WHAT THE TASK ASKS:
Change "center point" to "midpoint" in the listing lines from the line with "announced (641, 1536)" to the line with "spun [731, 1589]", and give back only those lines with nothing else altered.

──────── EXTRACTED ENTRIES ────────

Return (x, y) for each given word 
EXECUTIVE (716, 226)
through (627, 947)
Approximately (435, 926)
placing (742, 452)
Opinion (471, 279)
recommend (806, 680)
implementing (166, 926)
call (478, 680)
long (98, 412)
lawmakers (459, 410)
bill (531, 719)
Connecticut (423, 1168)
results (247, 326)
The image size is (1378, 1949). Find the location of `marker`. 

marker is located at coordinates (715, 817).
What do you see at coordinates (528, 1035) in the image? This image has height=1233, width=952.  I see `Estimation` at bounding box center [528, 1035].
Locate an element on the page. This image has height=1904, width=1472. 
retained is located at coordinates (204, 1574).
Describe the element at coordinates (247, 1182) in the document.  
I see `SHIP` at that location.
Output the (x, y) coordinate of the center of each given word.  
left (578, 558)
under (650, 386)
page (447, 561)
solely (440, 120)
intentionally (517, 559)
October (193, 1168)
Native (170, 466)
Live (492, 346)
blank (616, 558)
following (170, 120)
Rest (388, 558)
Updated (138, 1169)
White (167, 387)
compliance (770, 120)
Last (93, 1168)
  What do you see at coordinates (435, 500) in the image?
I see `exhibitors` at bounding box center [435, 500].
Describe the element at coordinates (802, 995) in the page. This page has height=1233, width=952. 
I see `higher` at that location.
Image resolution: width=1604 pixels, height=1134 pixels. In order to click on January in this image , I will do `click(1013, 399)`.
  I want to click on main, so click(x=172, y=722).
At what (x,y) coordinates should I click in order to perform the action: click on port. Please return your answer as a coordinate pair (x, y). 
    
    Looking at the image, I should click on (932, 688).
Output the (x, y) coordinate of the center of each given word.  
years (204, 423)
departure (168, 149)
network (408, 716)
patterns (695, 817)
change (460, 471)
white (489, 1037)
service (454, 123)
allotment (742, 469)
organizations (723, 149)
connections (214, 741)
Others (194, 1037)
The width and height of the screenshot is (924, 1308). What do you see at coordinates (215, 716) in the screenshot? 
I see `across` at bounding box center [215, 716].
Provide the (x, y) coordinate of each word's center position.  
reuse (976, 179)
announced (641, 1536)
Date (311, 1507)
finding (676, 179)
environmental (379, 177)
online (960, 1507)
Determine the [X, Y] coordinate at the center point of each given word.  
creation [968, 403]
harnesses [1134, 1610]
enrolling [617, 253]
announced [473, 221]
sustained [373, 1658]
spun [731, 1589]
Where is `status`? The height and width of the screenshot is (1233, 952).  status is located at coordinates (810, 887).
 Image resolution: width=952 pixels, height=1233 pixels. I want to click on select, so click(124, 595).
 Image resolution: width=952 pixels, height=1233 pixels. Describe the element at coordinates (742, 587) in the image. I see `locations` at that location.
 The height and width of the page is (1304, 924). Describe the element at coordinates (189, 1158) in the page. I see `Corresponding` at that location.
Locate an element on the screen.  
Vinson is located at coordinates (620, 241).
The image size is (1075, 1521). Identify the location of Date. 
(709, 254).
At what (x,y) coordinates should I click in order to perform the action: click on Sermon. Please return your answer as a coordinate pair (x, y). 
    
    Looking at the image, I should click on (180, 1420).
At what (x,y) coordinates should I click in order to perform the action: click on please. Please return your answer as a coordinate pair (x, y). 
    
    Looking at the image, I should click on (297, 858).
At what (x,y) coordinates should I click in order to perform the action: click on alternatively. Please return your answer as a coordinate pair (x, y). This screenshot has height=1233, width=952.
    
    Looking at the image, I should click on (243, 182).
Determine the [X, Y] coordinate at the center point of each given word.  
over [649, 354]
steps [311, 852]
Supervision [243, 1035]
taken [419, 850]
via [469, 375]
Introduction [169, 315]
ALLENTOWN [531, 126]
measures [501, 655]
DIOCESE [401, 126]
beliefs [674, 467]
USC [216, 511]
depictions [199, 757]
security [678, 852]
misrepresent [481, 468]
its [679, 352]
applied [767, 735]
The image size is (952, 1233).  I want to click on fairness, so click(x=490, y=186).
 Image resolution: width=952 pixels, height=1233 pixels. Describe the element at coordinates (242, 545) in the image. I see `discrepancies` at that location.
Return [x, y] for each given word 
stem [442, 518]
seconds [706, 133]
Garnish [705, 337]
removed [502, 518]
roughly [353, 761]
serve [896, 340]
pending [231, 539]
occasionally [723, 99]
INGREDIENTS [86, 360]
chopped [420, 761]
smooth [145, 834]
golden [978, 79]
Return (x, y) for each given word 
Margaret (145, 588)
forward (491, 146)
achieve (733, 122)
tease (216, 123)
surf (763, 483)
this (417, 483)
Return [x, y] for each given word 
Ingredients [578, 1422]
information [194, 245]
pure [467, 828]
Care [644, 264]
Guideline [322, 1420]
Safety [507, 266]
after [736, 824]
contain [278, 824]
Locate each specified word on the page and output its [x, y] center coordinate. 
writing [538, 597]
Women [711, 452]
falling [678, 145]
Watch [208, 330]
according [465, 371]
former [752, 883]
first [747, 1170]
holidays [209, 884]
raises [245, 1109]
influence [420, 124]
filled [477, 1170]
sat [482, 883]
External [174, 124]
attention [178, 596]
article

────────

PROBLEM SOLUTION:
announced (641, 1536)
Date (311, 1507)
finding (676, 179)
environmental (379, 177)
online (960, 1507)
Determine the [X, Y] coordinate at the midpoint of each given word.  
creation [968, 403]
harnesses [1134, 1610]
enrolling [617, 253]
announced [473, 221]
sustained [373, 1658]
spun [731, 1589]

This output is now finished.